Word for word, set down every record that appears below.

==============================

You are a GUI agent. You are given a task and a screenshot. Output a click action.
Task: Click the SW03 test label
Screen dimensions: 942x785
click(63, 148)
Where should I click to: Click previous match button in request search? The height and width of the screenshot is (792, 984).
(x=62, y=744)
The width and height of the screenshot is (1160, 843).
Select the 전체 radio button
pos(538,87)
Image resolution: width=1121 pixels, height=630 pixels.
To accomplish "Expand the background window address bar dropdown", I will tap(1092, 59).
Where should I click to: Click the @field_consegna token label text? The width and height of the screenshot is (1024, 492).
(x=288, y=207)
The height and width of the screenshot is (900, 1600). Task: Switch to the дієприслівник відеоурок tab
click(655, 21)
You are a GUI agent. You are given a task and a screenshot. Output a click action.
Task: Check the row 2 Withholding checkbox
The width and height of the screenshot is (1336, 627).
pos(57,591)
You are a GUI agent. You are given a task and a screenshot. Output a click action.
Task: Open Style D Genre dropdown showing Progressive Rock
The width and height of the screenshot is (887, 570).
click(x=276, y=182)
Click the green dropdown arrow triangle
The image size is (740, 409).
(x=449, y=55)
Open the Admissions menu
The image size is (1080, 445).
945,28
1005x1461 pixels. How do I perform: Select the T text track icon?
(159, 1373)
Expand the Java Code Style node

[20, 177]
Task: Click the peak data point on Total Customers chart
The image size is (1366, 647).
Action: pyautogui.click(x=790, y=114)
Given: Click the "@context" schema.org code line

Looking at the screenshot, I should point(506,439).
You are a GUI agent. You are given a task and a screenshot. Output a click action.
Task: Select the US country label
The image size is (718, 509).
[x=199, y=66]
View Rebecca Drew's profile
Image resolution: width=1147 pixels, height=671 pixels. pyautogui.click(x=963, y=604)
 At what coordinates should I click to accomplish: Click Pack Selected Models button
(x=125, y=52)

==============================

Problem solution –
You are a GUI agent. You are given a task and a screenshot. Output a click action.
Task: Click the SW03 test label
Screen dimensions: 942x785
click(63, 148)
Where should I click to: Click previous match button in request search? The height and width of the screenshot is (792, 984).
(x=62, y=744)
The width and height of the screenshot is (1160, 843).
Select the 전체 radio button
pos(538,87)
Image resolution: width=1121 pixels, height=630 pixels.
To accomplish "Expand the background window address bar dropdown", I will tap(1092, 59).
Where should I click to: Click the @field_consegna token label text? The width and height of the screenshot is (1024, 492).
(x=288, y=207)
The height and width of the screenshot is (900, 1600). Task: Switch to the дієприслівник відеоурок tab
click(655, 21)
You are a GUI agent. You are given a task and a screenshot. Output a click action.
Task: Check the row 2 Withholding checkbox
The width and height of the screenshot is (1336, 627).
pos(57,591)
You are a GUI agent. You are given a task and a screenshot. Output a click action.
Task: Open Style D Genre dropdown showing Progressive Rock
The width and height of the screenshot is (887, 570).
click(x=276, y=182)
Click the green dropdown arrow triangle
The image size is (740, 409).
(x=449, y=55)
Open the Admissions menu
The image size is (1080, 445).
945,28
1005x1461 pixels. How do I perform: Select the T text track icon?
(159, 1373)
Expand the Java Code Style node

[20, 177]
Task: Click the peak data point on Total Customers chart
The image size is (1366, 647).
Action: pyautogui.click(x=790, y=114)
Given: Click the "@context" schema.org code line

Looking at the screenshot, I should point(506,439).
You are a GUI agent. You are given a task and a screenshot. Output a click action.
Task: Select the US country label
The image size is (718, 509).
[x=199, y=66]
View Rebecca Drew's profile
Image resolution: width=1147 pixels, height=671 pixels. pyautogui.click(x=963, y=604)
 At what coordinates should I click to accomplish: Click Pack Selected Models button
(x=125, y=52)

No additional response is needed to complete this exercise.